9. Feminism hijacked some Christian values. Any virtues that feminism maintains, such as human rights, are the same virtues the Catholic Church has always taught. A person who appreciates that aspect of feminism is really just appreciating Christian doctrine, and should identify as a Catholic, not a feminist. Such people are ready to passionately live out the corporal works of mercy like St. (Mother) Teresa of Calcutta, St. Damien Molokai, St. John Bosco, and St. Katherine Drexel did. Venerable Fulton Sheen maintained that “What makes the difference in woman is not therefore a man, but whether certain God-given qualities, which are specifically hers, are given adequate and full expression. These qualities are principally, devotion, sacrifice and love. They need not necessarily be expressed in a family, nor even in a convent. They can find an outlet in the social world, in the care of the sick, the poor, the ignorant—in a word---in the corporal works of mercy” (Communism and Women, 13).

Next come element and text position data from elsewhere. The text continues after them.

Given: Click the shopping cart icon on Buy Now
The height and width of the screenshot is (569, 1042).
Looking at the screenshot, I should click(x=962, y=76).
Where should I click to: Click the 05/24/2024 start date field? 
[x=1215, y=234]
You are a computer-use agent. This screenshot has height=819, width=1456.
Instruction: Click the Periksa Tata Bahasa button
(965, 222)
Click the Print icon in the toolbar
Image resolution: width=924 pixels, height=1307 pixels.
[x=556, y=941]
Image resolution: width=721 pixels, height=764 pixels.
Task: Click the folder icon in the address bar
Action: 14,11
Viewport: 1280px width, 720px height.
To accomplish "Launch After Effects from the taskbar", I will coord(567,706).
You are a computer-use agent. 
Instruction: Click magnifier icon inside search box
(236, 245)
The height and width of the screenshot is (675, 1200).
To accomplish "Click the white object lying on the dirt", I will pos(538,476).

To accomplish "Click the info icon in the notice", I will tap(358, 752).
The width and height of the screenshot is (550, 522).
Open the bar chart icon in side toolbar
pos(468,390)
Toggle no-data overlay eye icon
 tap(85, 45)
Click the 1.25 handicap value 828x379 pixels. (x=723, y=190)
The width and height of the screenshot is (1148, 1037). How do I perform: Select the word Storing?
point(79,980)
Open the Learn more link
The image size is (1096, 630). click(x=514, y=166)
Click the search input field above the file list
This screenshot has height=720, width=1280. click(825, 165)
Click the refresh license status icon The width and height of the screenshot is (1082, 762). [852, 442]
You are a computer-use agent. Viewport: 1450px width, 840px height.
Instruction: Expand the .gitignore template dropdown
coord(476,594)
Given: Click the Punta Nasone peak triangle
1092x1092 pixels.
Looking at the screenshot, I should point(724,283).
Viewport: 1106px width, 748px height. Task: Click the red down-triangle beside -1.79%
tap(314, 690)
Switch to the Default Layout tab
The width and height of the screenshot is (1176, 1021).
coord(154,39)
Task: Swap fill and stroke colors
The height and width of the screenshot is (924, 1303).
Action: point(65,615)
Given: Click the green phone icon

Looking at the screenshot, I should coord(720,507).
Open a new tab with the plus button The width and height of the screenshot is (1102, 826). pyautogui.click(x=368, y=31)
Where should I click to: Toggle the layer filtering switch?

10.Feminism is not the true advocate for women. The Catholic Church is the true champion of women! For centuries, the Catholic Church has been women’s advocate. From the beginning, God chose to place a woman at the center of salvation as Jesus was “born of a woman.” St. John Paul II wrote an encyclical titled, Mulieris Dignitatem (The Dignity of Women). He states that, “both man and woman are human beings to an equal degree, both are created in God's image” (Mulieris Dignitatem, 6). The Church celebrates woman as man’s equal, but not at the cost of her unique qualities. Equality doesn’t mean sameness. Pope John Paul II explains that, “a woman represents a particular value by the fact that she is a human person, and, at the same time, this particular person, by the fact of her femininity (Mulieris Dignitatem, 29). Pope John Paul II recognizes that, “The witness and the achievements of Christian women have had a significant impact on the life of the Church as well as of society. Even in the face of serious social discrimination, holy women have acted "freely", strengthened by their union with Christ” (Mulieris Dignitatem, 29). In the history of the Church, the greatest saint is a woman, Mary. May she be the true example of what it means to live as a woman!


Christians need to reject the term feminism instead of popularizing some form of the word in the Church. Believers should embrace language that better reflects God’s plan for women: their dignity and particular contributions. One option is to use St. John Paul’s term, “the feminine genius,” or perhaps “authentic femininity.” As sons and daughters of God, we must not seek conformity (Romans 12:2), but be set apart from the world (Psalm 4:3). This should include our words. “They are of the world, therefore what they say is of the world, and the world listens to them. We are of God. Whoever knows God listens to us…by this we know the spirit of truth and the spirit of error” (1 John 4:5). The word “feminism” is simply not compatible with the Church’s teaching and important insights about the value of “woman.” To continue using the word is a scandal.